Amazon Web Services Inc. will open a new data center region in Hong Kong early next year, becoming AWS’s eighth cloud computing region in Asia Pacific.
The company currently offers regions in Singapore, Tokyo, Sydney, Beijing, Seoul and Mumbai, and is set to add a second Chinese region in Ningxia later this year.
“Together, these Regions will provide our customers with a total of 19 Availability Zones and allow them to architect highly fault-tolerant applications,” Jeff Barr, chief evangelist at AWS, said in a blog post Monday. “Public sector organizations such as government agencies, educational institutions, and nonprofits in Hong Kong will be able to use this Region to store sensitive data locally.”
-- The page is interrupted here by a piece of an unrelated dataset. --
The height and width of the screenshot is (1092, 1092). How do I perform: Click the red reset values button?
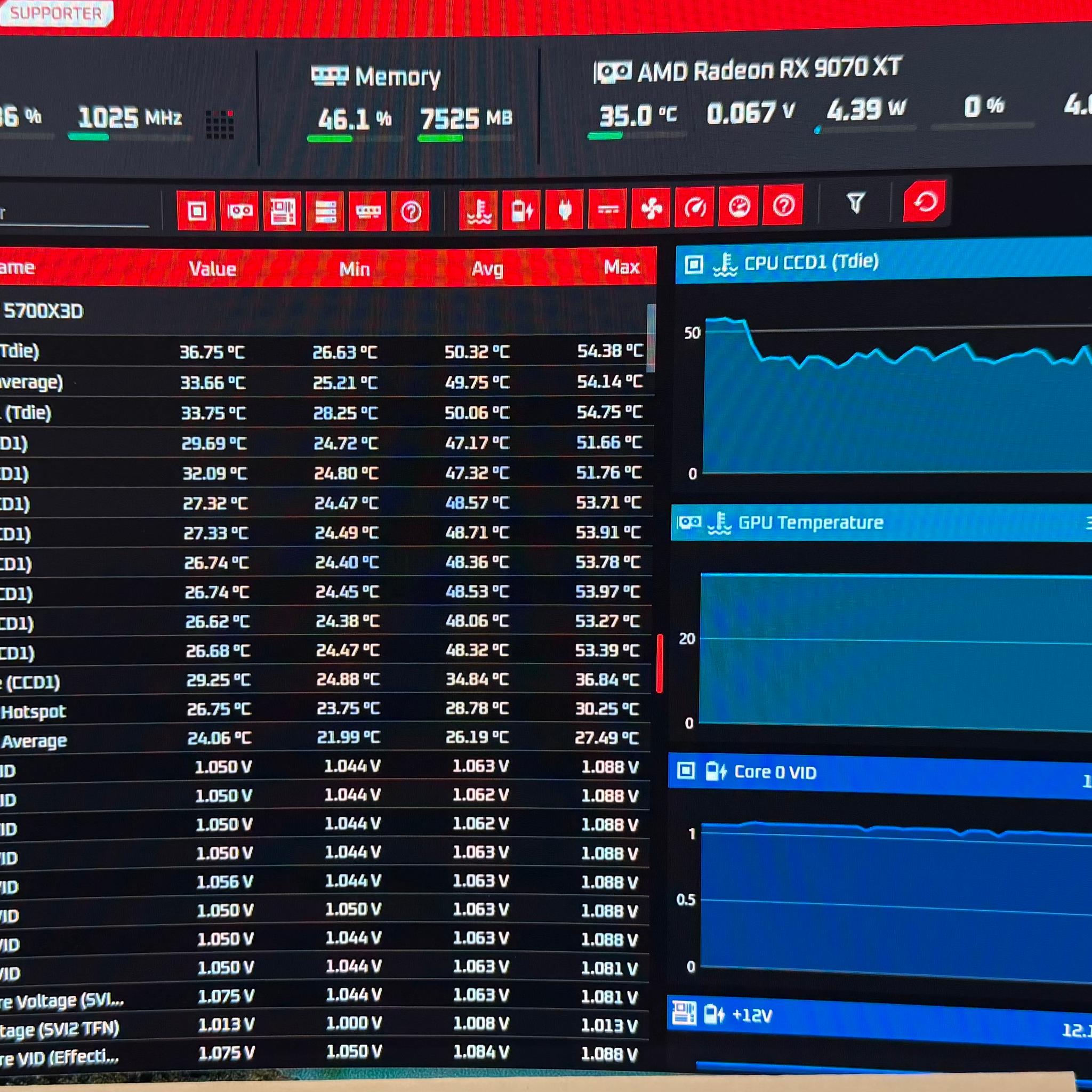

AWS’s cloud infrastructure is organized around various “regions” and “availability zones.” A region equates to a geographical area that’s served by its data centers. Inside each of these regions AWS offers availability zones that are made up of one or more data centers. Each of these has its own redundant power, connectivity and networking capabilities housed in separate facilities. The AWS “U.S. East” and “Europe” regions, for example, both offer eight availability zones.
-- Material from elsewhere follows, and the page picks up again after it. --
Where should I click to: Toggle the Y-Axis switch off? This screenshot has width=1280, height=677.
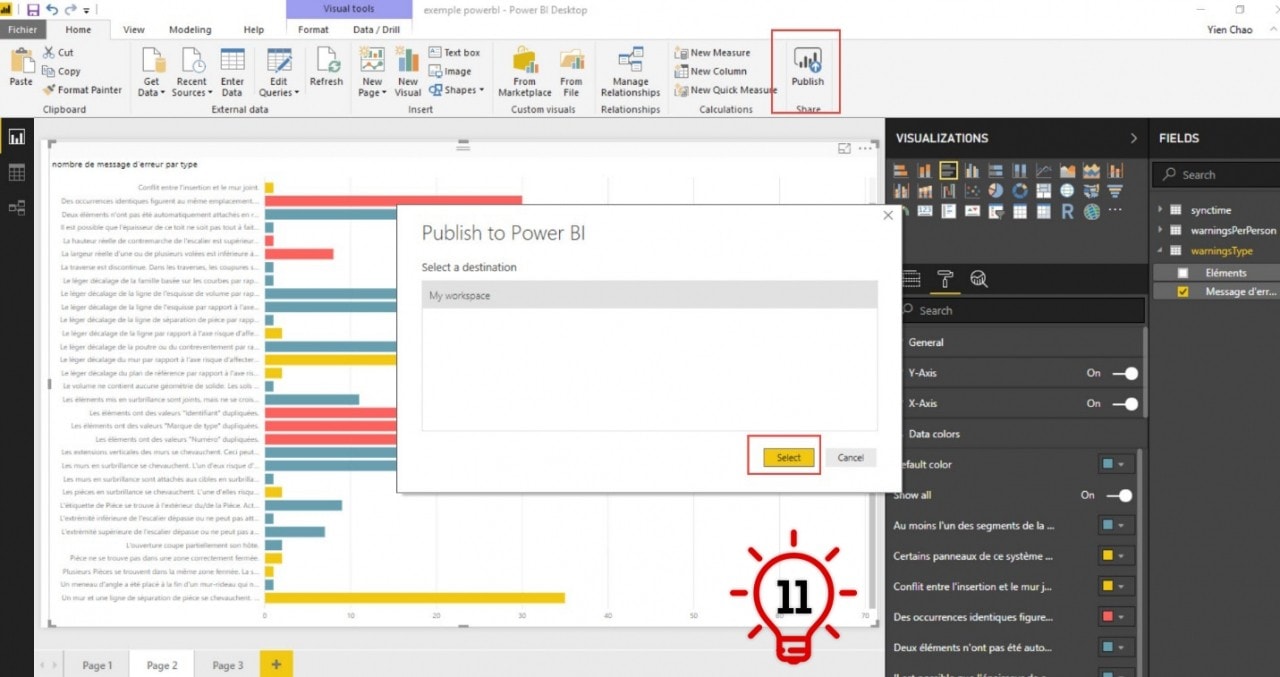point(1125,373)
AWS says its availability zones are linked to each other through private fiber-optic networks so that customers can setup their applications to fail over automatically between zones when necessary to prevent any service interruptions. That means its customers can run things such as databases and applications with greater availability. It also makes them more fault-tolerant than is possible from a single data center.
In total, AWS currently offers 43 availability zones from 16 geographic regions. It has already announced plans to add another three regions and eight availability zones in China, France and Sweden by the end of next year.